- Autor: Leczycka Małgorzata
- Tytuł: I znówu śmierć na Tarczyńskiej
- Wydawnictwo: ABRJCOT
- Rok wydania: 2007
- Recenzent: Waldemar Szatanek
Miłośnicy „małych ojczyzn”, lokalni patrioci do piór…
Niewątpliwie za mało w dzisiejszych czasach mamy takich osób jak autorka drugiej już recenzowanej przeze mnie książki z serii o przygodach kryminalnych związanych z niewielką ulicą na warszawskiej Ochocie — Tarczyńską.

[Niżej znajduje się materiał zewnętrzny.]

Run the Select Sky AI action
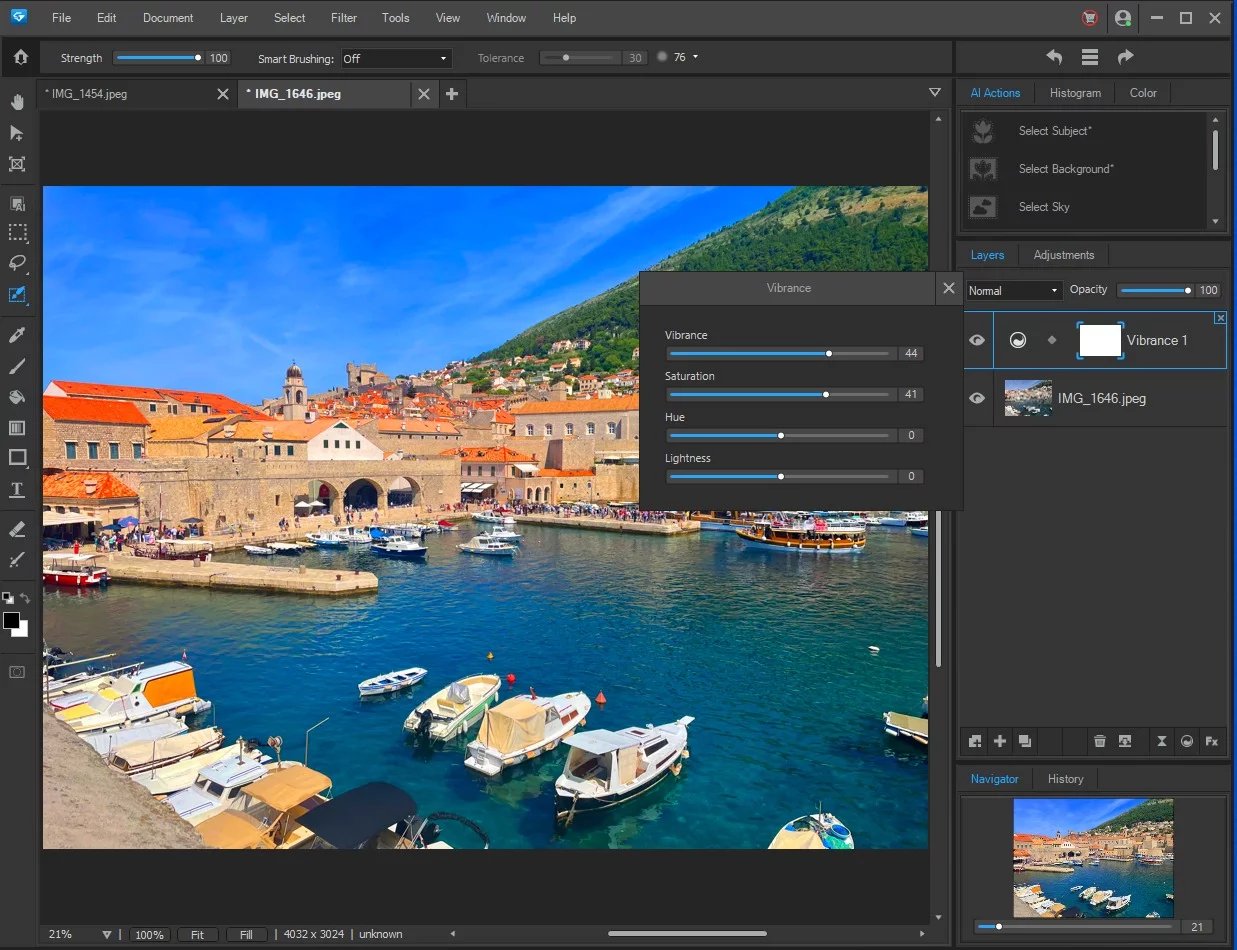 (1044, 207)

Ma pomysł i go realizuję. Napisała i wydała dwa nieduże kryminały. Fakt może edytorsko czy literacko nie są to potencjalni nominowani do Nobla czy Nike ale jakie ma to znaczenie przy pasji ? I piszę to bez złośliwości gdyż tego typu inicjatywy są bez cenne. Ktoś chce napisać kryminał czy inna książkę i przy okazji opisać kawałek Warszawy czy swojej miejscowości ? Oby więcej takich…

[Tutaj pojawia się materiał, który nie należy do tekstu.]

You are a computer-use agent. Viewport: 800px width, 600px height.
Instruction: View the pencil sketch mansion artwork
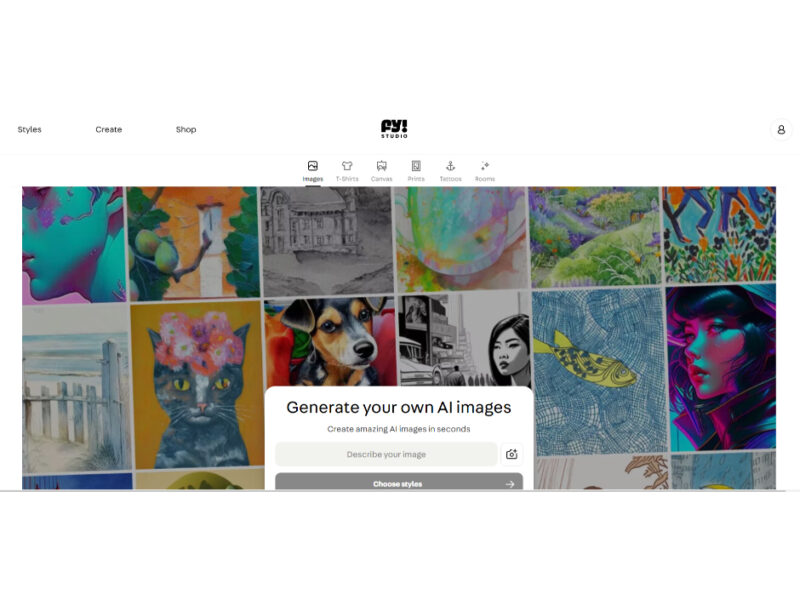327,241
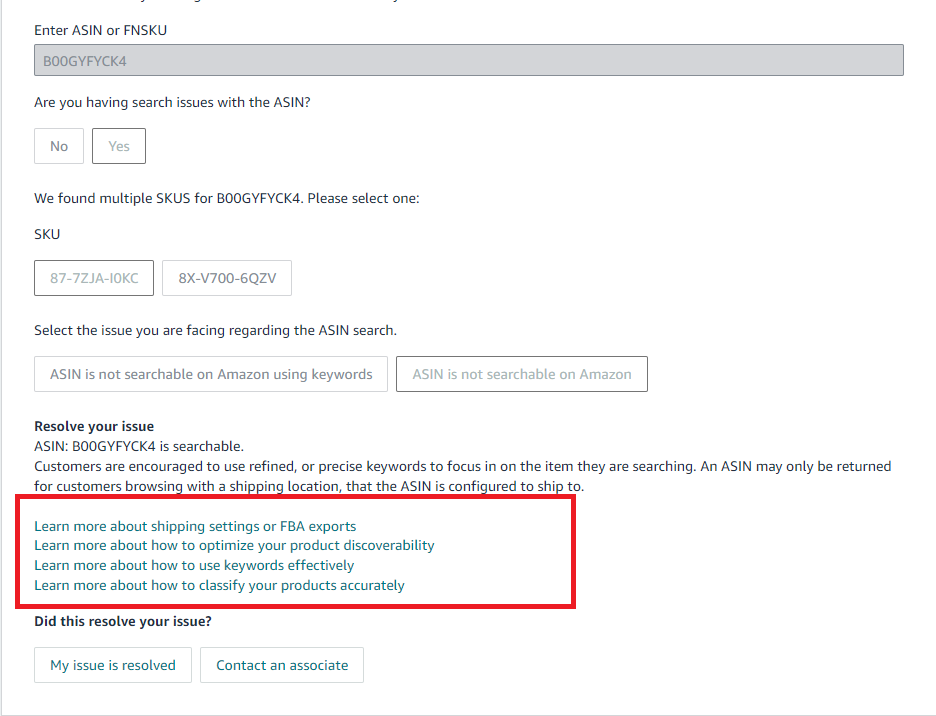
Task: Open the optimize product discoverability link
Action: (234, 546)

W kontynuacji znanej nam już „Śmierci na Tarczyńskiej” o jakże zaskakującym tytule „I znów śmierć na Tarczyńskiej” spotykamy znanych nam już przestępcę : „Bossa” oraz policjanta: komisarza Kopytko . Na szczęście nie mamy za to kontynuacji wątków z poprzedniego utworu. Tym razem gra nie toczy się o narkotyki czy panowanie nad warszawskim podziemiem czy o tajne wynalazki dla Mosadu . Jest dużo przyziemniej (a właściwie podziemniej) . Rywalizacja tocząca się miedzy grupą „Bossa” a tajemniczym garbusem o pseudonimie „Ciach Szyjka” dotyczy poszukiwań ogromnego pożydowskiego skarbu. Skarb ukryty jest w piwnicach domu na gruzach którego zbudowany mamy obecnie Hotel Sobieski. A skąd o tym wiemy ? A otóż autorka co drugi rozdział przenosi nas w czasie i przestrzeni dzięki czemu poznajemy historie przedsiębiorczej rodziny żydowskiej która na przestrzeni lat dorabia się mega majątku , zaś w tle rodzącej się fortuny widzimy jak rośnie Warszawa (ta której właściwie już dziś nie ma)
Książeczka nie jest zbyt obfita wiec i akcja idzie szybko. Współpracownik profesora zatrudnia się w hotelu i rozpoczyna penetracje piwnic , gdy dociera do właściwej okazuje się ze jest w niebezpieczeństwie bo „Ciach Szyjka” nie patyczkuje się z konkurencją . Trup wiec ściele się gęsto . Ostatecznie wygrywa jednak znany nam już Anatol Boss który zresztą jak na dżentelmena przystało cześć zdobytego skarbu przeznacza na rozwój naszego ukochanego miasta. (Zresztą robi to pod wrażeniem doskonałej pracy warszawskiego samorządu ) I można by powiedzieć ze wszystko dobrze się kończy gdyby nie to że podczas akcji ginie komisarz Kopytko
I kto teraz będzie chronił spokoju na Ochocie …?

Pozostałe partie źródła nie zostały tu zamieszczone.